Éxito Noticias, 22 de enero 2026.- La Federación de Chóferes Urbanos de La Paz, Chuquiago Marka, alertó que ya suman 48 denuncias de afiliados cuyos motores resultaron dañados por la presunta distribución de gasolina de mala calidad en diferentes surtidores de la ciudad. El secretario ejecutivo de la organización, Santos Escalante, explicó que los problemas más frecuentes se presentan en las válvulas e inyectores, lo que ha generado gastos elevados en reparaciones y preocupación en el sector.
Escalante reiteró el pedido al Ministerio de Hidrocarburos, Yacimientos Petrolíferos Fiscales Bolivianos (YPFB) y la Agencia Nacional de Hidrocarburos (ANH) para que asuman responsabilidad por los daños ocasionados y refuercen los operativos de control en las estaciones de servicio. La demanda incluye inspecciones “in situ” en la Planta de Almacenamiento de Senkata, donde se presume que podría originarse el problema en la calidad del combustible.
El dirigente recordó que esta situación no es nueva. En septiembre de 2025, el sector del transporte ya había denunciado que más de 150 vehículos presentaban fallas mecánicas por gasolina con residuos y menor octanaje, lo que incluso derivó en protestas frente a la ANH. En enero de 2026, los choferes volvieron a expresar su preocupación y solicitaron reuniones con las autoridades para evitar que se repita un escenario similar.
Pese a las inspecciones realizadas por la ANH en surtidores de La Paz, donde se reportó que la gasolina mostraba un color claro y sin impurezas, los transportistas insisten en que el combustible que reciben en sus vehículos es distinto y provoca daños. Esta contradicción ha generado un clima de tensión entre los choferes y las instituciones encargadas de garantizar la calidad del suministro.

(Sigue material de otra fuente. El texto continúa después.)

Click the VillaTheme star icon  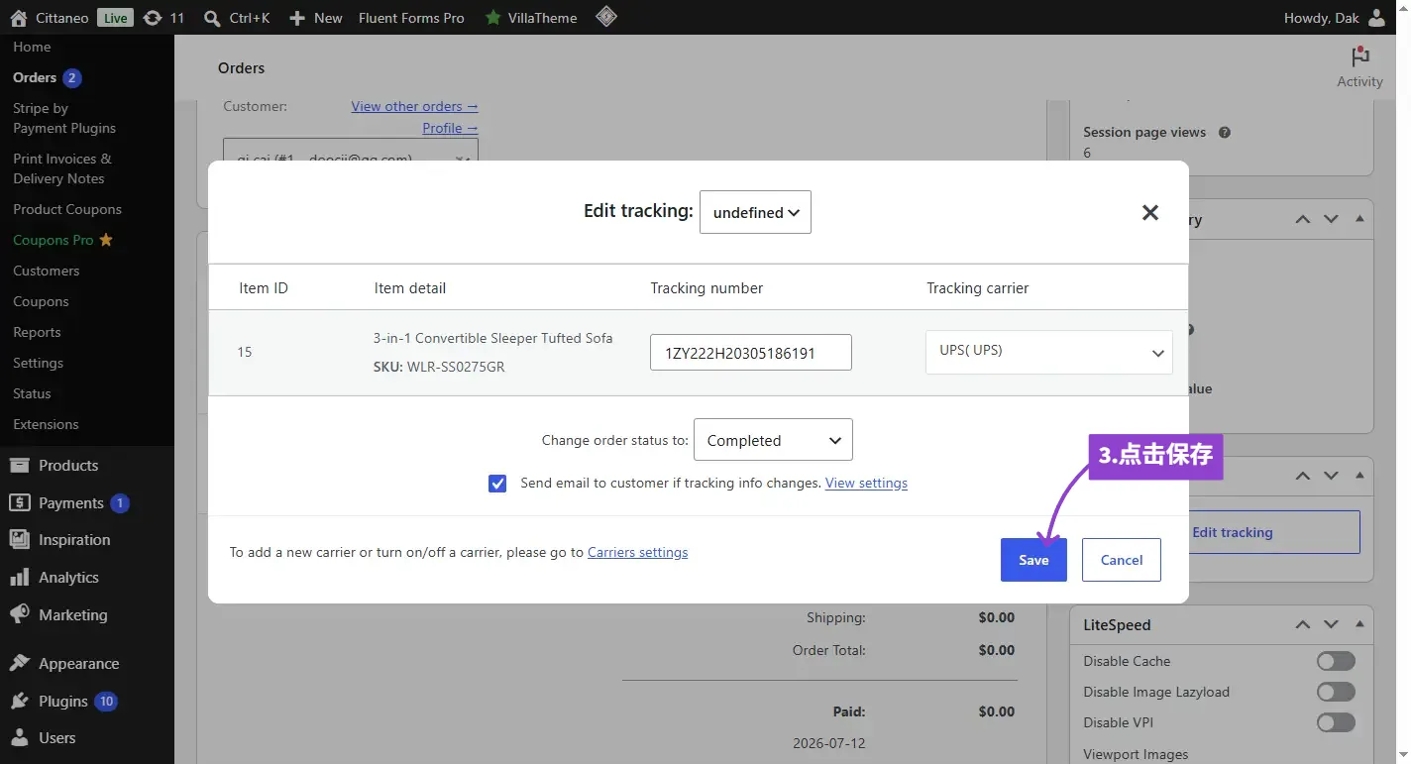(x=492, y=18)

La Federación Chuquiago Marka advirtió que, de no obtener respuestas concretas y un plan de resarcimiento, podrían radicalizar sus medidas de presión, incluyendo paros de transporte. Mientras tanto, los 48 casos documentados se suman a una larga lista de denuncias que reflejan la urgencia de un control más riguroso en la distribución de combustibles en La Paz, con el fin de proteger tanto a los transportistas como a los usuarios que dependen de este servicio esencial.